Gli allevatori alessandrini in piazza: “Più trasparenza in etichetta”
Gli imprenditori alessandrini a Torino a difesa del Made in Italy e del Made in Piemonte. "Il comparto lattiero-caseario è quello che sta soffrendo di più,servono soluzioni" dichiara il direttore di Coldiretti Alessandria Leandro Grazioli
Gli imprenditori alessandrini a Torino a difesa del Made in Italy e del Made in Piemonte. "Il comparto lattiero-caseario è quello che sta soffrendo di più,servono soluzioni" dichiara il direttore di Coldiretti Alessandria Leandro Grazioli
TORINO – E’ stato un pic nic al contrario quello realizzato da Coldiretti, lunedì 28, nel cuore di Torino a cui hanno preso parte anche molti imprenditori della provincia di Alessandria arrivati in piazza Palazzo di Città per difendere non solo tutto il comparto zootecnico ma l’agricoltura italiana a 360gradi.
Pasquetta in piazza per gli allevatori piemontesi che, colpiti dalla più grave crisi del comparto lattiero-caseario degli ultimi anni che sta mettendo a rischio solo in Piemonte 8000 posti di lavoro, hanno condiviso con i cittadini e le loro famiglie la necessità di dare una chiara informazione in etichetta sulla provenienza del latte e dei suoi derivati, a tutela della salute e a sostegno delle imprese, oltre che del complessivo tessuto economico.

Sono, infatti, oltre 75 mila le tonnellate di latte in polvere importato in Italia che corrispondono a circa 8 milioni di quintali di latte, ovvero all’intera produzione piemontese.
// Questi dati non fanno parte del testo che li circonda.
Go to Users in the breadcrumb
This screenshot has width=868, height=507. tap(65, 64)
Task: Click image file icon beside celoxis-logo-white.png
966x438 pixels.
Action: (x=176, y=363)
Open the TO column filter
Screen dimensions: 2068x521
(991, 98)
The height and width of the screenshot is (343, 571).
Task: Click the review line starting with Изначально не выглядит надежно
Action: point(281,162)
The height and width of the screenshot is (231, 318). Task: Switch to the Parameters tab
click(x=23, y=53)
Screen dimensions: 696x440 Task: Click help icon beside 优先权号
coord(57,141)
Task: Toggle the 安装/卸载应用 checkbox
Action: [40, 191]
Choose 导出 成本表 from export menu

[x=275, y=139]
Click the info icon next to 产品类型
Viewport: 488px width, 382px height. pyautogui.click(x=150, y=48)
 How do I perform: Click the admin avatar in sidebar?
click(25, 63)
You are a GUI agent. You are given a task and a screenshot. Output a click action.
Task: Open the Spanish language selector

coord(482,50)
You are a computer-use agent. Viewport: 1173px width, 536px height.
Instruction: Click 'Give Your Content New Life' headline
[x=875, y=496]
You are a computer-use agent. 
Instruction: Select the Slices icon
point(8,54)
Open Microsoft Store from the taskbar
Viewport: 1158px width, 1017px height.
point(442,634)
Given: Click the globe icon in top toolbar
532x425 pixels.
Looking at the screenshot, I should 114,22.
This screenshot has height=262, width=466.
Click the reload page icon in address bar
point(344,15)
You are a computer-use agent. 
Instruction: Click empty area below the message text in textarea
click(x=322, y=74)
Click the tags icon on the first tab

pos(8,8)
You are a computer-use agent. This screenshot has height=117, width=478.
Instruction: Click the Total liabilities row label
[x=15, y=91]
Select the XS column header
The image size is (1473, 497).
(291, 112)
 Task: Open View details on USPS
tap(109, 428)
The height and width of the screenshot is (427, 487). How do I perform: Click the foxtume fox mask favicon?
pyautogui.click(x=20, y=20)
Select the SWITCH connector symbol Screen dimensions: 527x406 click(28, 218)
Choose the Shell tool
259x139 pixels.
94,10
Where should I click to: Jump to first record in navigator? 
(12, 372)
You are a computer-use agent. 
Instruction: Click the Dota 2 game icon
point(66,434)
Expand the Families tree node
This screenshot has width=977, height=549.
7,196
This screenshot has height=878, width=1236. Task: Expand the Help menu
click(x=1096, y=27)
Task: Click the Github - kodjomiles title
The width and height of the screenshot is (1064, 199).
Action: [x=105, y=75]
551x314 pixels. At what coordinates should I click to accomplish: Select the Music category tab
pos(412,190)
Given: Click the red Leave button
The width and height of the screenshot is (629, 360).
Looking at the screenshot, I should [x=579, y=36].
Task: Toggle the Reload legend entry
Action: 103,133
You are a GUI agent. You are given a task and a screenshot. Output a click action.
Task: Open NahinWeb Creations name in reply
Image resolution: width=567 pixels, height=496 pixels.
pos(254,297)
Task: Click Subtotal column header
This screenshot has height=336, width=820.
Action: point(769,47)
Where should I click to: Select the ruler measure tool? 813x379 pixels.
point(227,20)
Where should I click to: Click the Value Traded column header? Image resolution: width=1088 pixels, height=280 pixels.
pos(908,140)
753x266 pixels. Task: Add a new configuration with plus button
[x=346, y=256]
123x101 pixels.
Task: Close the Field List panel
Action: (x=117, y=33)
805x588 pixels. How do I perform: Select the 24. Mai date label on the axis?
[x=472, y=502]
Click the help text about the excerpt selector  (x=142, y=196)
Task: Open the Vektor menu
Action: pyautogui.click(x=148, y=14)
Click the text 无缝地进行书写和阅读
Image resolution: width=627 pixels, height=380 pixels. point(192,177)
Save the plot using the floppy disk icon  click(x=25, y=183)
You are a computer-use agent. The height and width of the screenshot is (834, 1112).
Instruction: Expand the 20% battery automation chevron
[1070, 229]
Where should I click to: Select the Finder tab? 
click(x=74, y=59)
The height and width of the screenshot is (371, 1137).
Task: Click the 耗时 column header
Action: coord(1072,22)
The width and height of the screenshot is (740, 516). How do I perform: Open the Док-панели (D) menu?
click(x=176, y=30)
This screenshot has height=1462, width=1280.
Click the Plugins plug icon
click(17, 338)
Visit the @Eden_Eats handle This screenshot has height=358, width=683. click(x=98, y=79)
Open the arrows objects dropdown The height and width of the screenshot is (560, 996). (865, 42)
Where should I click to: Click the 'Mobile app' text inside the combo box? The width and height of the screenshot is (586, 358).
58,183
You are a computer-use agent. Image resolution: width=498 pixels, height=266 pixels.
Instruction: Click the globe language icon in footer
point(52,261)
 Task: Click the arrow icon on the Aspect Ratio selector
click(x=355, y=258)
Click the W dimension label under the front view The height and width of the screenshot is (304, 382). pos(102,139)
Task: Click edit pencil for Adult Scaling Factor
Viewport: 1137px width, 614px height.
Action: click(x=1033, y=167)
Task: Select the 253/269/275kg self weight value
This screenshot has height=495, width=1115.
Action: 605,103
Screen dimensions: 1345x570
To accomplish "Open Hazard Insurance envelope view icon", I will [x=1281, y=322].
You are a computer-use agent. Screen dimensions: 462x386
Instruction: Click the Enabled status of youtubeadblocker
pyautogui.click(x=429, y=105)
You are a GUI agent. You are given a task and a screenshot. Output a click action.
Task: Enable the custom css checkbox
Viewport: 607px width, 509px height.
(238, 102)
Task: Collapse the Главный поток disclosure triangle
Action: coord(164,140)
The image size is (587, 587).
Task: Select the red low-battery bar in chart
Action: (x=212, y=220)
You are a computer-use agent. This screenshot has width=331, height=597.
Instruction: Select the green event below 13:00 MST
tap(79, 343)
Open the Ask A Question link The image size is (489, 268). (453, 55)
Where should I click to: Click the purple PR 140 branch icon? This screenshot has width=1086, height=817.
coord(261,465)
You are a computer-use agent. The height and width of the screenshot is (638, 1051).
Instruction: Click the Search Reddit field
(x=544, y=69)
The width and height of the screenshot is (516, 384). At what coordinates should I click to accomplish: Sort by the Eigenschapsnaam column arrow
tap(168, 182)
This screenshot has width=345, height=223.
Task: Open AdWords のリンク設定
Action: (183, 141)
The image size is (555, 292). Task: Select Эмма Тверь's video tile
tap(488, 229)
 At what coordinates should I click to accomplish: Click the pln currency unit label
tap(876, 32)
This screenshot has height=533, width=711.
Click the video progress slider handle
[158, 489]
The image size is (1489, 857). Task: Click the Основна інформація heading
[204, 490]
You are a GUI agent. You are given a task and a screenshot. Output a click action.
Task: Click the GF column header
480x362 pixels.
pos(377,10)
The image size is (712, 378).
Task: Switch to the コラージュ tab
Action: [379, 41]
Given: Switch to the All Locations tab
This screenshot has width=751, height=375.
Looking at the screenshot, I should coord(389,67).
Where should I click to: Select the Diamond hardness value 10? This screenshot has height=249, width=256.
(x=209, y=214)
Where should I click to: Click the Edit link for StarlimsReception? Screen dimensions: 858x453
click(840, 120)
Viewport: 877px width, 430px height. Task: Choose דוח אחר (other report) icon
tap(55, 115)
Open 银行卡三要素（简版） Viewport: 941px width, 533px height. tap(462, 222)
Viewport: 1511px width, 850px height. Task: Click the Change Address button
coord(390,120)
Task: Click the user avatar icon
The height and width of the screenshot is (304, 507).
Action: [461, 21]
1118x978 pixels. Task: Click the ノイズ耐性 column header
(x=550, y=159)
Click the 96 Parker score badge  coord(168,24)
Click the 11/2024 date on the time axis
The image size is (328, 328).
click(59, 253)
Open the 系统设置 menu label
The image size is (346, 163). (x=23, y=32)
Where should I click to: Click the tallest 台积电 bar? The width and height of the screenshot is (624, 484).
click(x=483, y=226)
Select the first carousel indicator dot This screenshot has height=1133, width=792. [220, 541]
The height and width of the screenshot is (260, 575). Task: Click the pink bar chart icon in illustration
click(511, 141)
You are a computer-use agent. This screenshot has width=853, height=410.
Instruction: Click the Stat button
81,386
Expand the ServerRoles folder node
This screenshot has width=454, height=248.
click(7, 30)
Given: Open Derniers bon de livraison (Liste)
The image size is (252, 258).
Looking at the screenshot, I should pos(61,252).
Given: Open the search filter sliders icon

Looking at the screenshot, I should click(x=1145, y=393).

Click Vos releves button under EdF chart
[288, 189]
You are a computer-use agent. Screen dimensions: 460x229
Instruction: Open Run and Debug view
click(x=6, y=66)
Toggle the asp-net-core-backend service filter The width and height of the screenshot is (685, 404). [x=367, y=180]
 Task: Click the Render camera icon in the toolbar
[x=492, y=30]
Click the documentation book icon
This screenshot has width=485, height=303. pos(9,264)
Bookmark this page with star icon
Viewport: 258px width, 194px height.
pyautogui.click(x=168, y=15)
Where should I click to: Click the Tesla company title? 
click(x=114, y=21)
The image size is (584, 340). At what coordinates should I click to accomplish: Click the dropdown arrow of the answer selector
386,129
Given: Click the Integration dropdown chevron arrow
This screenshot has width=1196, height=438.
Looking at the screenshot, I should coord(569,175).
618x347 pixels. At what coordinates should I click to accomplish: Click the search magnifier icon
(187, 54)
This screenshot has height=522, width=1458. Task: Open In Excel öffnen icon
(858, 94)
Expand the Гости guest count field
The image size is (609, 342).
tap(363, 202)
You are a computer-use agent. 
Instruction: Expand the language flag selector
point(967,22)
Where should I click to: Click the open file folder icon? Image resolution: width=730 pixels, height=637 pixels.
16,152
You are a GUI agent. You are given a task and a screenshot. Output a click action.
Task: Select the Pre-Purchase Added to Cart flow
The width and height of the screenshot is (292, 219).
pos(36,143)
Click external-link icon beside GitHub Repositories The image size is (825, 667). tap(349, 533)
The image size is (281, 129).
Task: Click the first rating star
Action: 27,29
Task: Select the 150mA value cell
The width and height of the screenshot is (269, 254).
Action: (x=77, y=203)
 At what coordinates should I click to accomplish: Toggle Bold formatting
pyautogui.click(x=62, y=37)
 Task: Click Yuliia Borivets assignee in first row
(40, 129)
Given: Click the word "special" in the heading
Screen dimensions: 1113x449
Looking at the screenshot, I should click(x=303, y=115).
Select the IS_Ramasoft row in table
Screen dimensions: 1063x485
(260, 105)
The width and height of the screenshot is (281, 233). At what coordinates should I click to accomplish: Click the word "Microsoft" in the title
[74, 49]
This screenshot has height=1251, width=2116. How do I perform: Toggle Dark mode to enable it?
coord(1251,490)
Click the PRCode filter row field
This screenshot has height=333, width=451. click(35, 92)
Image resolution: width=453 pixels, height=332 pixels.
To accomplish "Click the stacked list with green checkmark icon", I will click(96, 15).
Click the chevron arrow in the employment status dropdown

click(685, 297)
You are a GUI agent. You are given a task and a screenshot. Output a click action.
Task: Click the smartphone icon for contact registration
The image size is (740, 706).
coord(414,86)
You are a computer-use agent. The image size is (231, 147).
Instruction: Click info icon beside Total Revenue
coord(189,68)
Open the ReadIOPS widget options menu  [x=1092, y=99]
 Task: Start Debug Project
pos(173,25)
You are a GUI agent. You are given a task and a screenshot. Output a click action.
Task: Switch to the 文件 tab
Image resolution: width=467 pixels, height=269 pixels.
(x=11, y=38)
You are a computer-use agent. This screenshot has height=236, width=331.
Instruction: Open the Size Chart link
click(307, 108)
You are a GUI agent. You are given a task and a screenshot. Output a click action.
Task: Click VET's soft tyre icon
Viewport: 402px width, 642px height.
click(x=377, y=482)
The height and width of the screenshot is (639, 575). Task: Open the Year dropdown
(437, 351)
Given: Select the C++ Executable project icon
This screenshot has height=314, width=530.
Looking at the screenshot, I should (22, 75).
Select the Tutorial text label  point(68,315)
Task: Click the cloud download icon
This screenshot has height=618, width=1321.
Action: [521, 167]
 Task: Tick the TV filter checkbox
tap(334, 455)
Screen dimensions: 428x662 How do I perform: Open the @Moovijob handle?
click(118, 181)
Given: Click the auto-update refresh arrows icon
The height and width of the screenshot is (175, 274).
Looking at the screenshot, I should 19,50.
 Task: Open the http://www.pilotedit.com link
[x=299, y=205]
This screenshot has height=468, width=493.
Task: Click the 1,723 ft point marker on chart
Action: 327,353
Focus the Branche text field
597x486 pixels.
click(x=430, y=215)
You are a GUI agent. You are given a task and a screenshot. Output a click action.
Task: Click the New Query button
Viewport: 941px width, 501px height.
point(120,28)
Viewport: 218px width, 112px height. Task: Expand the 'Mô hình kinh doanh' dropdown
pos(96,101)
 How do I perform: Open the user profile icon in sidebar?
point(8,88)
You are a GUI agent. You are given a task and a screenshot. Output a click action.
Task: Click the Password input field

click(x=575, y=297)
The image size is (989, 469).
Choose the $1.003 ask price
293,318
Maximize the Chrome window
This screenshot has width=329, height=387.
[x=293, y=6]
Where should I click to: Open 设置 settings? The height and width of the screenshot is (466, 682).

Il lattiero-caseario piemontese ha una produzione lorda vendibile di 390 milioni, conta 2000 aziende produttrici e 51 specialità di formaggi.
“L’Italia ha perso il 15 per cento delle campagne per effetto della cementificazione e dell’abbandono provocati da un modello di sviluppo sbagliato che ha causato la scomparsa di 2,6 milioni di ettari di terra coltivata negli ultimi 20 anni, pari ad almeno 400 campi da calcio al giorno. – ha concluso il presidente provinciale Paravidino – La profonda crisi economica, che ha colpito comparti importanti dell’agricoltura, tra cui proprio il lattiero-caseario, sta provocando il progressivo abbandono delle campagne e la chiusura delle stalle italiane”.